Set problem: Return the lines in the records below exactly as they are, starting at the line that contains "Given: Tap the battery indicator icon" and ending at the line that contains "[x=816, y=143]".

Recorded data:
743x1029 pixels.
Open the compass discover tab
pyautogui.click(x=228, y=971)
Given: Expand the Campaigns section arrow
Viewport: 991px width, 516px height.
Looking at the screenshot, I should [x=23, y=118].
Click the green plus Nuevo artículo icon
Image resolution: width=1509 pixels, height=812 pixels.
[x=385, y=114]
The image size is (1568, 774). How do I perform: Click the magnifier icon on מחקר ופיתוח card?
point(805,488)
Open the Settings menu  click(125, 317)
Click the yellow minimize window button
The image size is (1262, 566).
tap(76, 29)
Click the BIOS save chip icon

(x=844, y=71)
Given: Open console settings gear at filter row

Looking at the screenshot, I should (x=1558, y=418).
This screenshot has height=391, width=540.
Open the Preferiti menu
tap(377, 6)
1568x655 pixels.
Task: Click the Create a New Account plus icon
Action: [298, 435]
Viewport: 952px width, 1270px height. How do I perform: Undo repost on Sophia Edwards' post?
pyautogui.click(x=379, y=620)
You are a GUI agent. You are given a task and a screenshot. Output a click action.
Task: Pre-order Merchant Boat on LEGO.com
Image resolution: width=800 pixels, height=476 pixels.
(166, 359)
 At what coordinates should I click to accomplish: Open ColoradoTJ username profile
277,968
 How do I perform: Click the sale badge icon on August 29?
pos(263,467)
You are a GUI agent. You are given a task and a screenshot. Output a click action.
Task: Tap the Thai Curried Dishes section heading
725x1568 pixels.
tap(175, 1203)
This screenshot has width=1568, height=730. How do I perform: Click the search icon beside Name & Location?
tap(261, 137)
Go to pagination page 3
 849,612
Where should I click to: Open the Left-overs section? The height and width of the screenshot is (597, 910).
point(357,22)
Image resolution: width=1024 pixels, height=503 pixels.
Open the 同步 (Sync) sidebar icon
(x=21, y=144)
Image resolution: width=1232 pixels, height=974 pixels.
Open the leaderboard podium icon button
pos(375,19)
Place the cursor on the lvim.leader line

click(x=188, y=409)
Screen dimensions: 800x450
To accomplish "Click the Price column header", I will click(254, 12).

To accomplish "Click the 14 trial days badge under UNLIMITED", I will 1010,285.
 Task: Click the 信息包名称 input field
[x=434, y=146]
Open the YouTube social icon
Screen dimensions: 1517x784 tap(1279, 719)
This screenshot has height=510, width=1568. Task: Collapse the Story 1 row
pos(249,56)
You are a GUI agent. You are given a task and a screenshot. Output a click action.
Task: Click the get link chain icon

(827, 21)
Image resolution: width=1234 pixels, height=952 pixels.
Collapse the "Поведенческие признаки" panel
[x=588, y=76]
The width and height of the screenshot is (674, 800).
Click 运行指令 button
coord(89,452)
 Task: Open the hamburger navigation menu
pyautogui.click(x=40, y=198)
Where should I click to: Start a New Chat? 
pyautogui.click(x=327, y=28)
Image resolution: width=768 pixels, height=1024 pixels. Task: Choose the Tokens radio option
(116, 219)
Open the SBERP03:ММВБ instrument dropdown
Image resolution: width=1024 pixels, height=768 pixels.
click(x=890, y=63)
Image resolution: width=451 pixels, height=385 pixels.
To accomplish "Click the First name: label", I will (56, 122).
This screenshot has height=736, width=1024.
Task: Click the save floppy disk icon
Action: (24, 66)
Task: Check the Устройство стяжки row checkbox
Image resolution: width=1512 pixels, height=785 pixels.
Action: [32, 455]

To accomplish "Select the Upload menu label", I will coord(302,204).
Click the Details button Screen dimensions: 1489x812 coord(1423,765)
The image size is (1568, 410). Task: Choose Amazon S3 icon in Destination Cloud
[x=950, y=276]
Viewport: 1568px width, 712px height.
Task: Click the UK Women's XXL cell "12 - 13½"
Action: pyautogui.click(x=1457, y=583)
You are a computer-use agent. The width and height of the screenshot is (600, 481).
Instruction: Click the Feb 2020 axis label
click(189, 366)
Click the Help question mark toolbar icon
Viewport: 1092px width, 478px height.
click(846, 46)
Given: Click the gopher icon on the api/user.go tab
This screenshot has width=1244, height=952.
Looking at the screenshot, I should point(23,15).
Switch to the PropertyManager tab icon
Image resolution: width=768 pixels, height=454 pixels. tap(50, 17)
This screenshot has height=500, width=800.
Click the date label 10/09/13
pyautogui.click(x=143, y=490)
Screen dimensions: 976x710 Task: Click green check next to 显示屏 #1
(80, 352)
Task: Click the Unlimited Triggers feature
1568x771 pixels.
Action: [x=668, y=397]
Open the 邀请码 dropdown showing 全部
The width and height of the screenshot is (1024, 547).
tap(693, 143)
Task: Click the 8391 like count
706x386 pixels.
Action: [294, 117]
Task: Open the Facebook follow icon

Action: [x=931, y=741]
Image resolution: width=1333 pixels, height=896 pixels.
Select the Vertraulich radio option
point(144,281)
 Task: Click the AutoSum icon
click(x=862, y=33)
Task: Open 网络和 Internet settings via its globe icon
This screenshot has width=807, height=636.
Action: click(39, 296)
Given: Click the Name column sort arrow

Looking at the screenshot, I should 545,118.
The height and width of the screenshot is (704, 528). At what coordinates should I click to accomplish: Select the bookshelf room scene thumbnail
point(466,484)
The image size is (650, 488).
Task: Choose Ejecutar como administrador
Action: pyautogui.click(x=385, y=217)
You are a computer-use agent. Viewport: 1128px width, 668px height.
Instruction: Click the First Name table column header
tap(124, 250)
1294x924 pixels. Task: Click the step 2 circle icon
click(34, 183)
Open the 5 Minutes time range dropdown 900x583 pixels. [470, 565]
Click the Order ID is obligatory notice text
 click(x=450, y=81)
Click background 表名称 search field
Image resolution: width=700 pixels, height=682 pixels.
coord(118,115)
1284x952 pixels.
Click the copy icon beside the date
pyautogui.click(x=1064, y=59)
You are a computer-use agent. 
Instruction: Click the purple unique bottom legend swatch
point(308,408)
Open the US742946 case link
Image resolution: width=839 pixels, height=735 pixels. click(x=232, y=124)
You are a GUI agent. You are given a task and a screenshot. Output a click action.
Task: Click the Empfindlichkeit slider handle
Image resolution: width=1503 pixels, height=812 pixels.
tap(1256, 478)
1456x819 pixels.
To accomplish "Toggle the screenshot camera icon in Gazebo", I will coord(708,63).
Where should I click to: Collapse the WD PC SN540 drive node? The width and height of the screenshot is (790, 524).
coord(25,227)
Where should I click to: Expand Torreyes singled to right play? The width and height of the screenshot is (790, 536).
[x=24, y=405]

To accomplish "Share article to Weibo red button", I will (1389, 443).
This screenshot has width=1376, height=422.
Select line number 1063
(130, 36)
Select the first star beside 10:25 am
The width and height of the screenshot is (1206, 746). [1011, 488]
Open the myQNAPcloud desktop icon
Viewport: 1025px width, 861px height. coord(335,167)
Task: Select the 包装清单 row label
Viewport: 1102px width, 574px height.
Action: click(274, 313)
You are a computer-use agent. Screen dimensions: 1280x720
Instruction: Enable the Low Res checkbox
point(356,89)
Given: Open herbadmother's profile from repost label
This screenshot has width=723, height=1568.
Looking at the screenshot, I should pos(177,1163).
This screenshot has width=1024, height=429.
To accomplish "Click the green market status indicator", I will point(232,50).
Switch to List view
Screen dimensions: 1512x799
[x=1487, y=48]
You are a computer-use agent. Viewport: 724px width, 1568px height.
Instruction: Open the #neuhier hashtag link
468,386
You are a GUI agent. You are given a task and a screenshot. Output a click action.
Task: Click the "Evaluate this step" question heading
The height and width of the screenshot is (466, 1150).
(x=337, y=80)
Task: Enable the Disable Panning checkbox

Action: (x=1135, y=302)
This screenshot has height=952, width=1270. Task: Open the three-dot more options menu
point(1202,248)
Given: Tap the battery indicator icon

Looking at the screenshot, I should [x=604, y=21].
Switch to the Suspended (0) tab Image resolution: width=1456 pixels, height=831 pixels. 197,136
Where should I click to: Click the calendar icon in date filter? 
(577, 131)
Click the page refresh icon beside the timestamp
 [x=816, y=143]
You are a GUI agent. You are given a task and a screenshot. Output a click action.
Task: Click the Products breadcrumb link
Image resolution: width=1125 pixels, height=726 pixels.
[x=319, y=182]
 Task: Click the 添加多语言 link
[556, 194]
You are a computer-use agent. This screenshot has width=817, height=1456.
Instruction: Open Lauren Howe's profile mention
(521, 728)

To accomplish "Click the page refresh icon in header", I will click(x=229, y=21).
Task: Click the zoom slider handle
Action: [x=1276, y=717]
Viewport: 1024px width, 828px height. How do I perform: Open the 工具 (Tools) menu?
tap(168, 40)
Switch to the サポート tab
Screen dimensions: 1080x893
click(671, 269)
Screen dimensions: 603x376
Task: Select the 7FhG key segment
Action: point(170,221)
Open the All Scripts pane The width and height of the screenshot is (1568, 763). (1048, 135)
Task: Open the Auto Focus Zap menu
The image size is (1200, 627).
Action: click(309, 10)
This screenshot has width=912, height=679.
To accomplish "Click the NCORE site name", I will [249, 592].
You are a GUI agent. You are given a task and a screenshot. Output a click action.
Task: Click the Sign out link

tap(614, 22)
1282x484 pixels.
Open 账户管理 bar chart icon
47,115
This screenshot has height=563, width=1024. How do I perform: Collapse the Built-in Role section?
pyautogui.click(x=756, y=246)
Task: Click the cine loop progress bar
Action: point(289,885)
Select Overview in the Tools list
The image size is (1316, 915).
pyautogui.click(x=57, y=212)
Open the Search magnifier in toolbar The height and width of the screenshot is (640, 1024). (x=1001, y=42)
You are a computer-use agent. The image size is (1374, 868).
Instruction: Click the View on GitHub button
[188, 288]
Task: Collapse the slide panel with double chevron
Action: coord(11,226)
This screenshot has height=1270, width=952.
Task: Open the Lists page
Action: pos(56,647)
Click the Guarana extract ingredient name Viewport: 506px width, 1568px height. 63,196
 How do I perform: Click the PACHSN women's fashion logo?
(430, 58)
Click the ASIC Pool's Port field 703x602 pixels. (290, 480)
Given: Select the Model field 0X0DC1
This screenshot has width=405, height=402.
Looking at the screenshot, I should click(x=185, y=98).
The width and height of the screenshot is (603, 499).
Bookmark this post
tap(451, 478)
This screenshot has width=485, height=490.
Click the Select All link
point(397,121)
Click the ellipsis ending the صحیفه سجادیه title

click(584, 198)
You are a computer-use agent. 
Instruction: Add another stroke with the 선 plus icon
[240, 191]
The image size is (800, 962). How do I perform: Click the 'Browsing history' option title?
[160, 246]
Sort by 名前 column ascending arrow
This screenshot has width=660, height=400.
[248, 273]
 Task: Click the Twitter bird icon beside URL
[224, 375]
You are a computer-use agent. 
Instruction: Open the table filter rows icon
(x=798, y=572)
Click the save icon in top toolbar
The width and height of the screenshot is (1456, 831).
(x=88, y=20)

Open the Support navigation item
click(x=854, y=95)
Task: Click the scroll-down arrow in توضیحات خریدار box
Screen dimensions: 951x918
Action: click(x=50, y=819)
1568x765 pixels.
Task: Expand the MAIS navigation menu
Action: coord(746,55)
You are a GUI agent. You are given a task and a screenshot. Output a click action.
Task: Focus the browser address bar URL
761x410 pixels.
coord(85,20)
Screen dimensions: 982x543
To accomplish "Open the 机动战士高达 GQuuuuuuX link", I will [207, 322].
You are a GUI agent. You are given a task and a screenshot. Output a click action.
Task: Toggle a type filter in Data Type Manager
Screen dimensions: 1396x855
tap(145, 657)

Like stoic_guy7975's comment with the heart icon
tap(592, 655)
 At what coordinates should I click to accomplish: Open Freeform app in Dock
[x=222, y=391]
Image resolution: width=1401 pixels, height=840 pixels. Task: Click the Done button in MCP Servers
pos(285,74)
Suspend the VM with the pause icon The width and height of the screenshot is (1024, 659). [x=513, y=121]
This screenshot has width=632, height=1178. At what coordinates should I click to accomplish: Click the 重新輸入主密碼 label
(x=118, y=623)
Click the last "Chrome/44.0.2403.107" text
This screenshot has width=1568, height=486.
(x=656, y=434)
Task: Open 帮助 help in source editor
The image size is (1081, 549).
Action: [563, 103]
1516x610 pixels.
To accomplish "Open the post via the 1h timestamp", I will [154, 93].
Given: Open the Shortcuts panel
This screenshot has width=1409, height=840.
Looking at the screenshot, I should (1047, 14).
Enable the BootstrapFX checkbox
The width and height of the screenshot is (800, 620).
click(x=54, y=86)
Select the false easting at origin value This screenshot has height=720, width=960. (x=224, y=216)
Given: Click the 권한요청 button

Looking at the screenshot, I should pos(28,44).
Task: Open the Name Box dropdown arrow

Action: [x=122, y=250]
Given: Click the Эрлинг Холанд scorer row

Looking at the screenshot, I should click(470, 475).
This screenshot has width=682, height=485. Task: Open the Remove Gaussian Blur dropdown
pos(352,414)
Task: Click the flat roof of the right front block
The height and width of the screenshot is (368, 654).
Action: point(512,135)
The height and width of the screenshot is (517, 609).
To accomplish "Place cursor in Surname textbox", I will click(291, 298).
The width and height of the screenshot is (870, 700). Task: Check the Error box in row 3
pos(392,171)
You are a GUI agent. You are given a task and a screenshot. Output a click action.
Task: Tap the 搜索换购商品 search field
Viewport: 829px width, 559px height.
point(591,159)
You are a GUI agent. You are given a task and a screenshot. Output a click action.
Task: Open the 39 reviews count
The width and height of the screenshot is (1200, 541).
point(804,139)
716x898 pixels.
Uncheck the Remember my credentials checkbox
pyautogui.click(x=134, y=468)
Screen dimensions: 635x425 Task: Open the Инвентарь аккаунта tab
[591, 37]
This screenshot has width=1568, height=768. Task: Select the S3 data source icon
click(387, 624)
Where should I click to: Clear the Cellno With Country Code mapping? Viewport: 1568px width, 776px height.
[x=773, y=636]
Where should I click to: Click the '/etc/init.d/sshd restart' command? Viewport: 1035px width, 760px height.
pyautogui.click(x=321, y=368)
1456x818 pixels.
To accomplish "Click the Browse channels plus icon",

Result below:
Given: Tap the battery indicator icon

Looking at the screenshot, I should [x=604, y=21].
Switch to the Suspended (0) tab Image resolution: width=1456 pixels, height=831 pixels. 197,136
Where should I click to: Click the calendar icon in date filter? 
(577, 131)
Click the page refresh icon beside the timestamp
 [x=816, y=143]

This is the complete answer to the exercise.